═══ Supplied data
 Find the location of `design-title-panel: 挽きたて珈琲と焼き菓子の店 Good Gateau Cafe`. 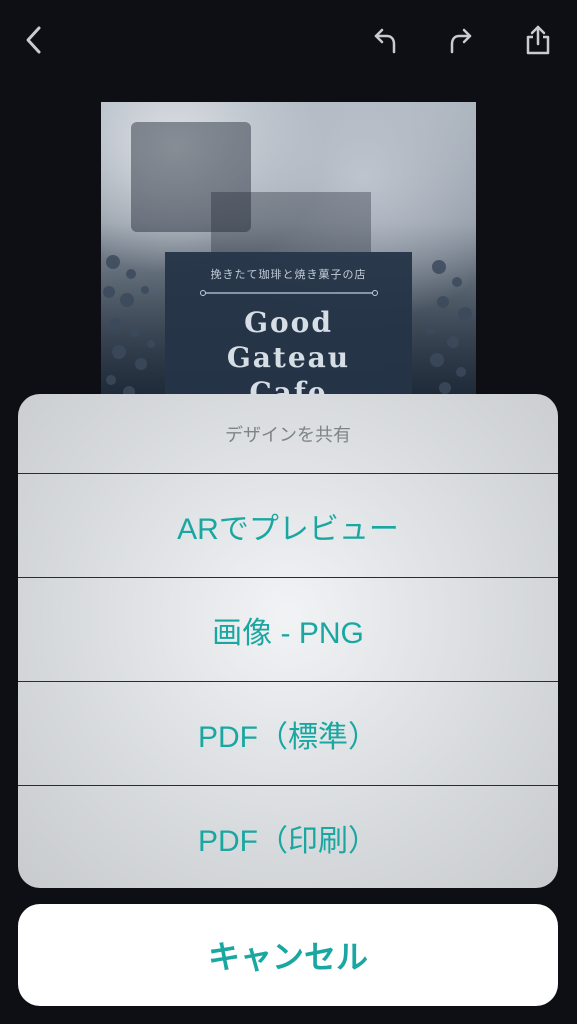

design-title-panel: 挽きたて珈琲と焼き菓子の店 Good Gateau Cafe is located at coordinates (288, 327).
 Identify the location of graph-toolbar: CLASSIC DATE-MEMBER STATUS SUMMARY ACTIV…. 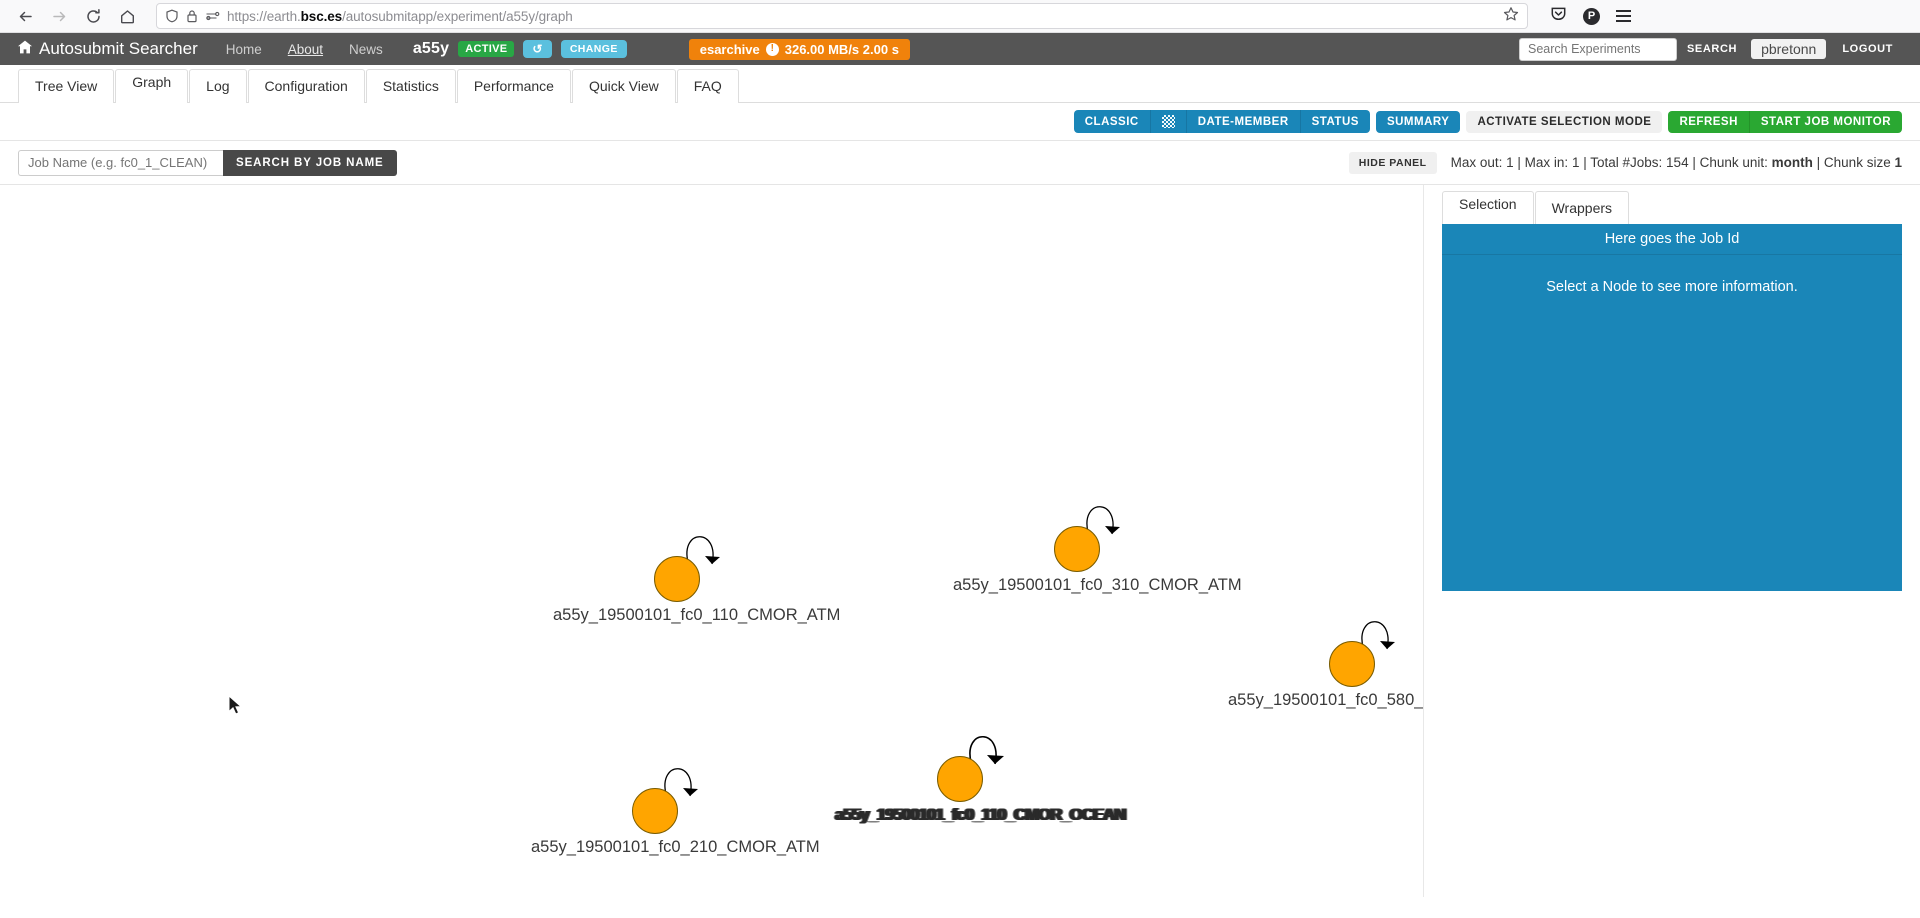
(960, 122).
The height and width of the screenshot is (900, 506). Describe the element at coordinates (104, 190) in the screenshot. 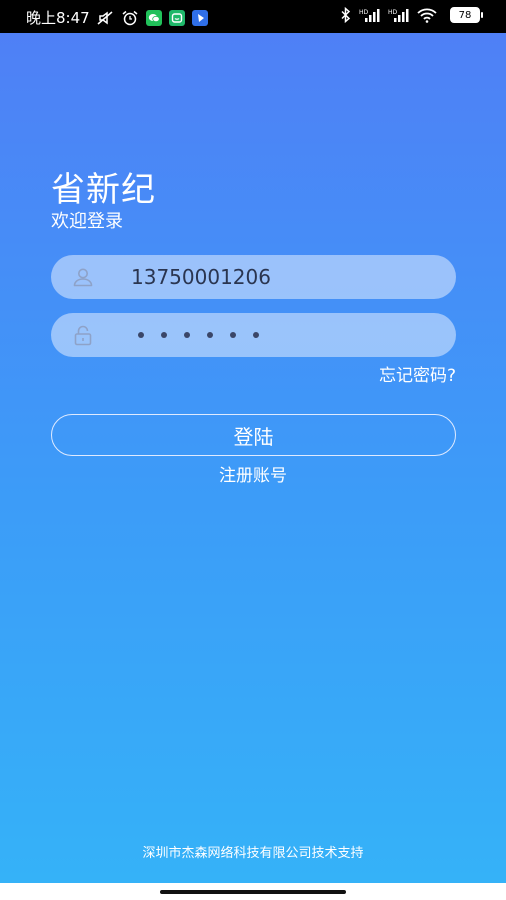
══════
> _Task item_
Copy all of the data above word for word, leaving out the pictures.

> _Written reply_
 Find the location of `design-title-panel: 挽きたて珈琲と焼き菓子の店 Good Gateau Cafe`. 

design-title-panel: 挽きたて珈琲と焼き菓子の店 Good Gateau Cafe is located at coordinates (288, 327).
 Identify the location of graph-toolbar: CLASSIC DATE-MEMBER STATUS SUMMARY ACTIV…. 
(960, 122).
The height and width of the screenshot is (900, 506). Describe the element at coordinates (104, 190) in the screenshot. 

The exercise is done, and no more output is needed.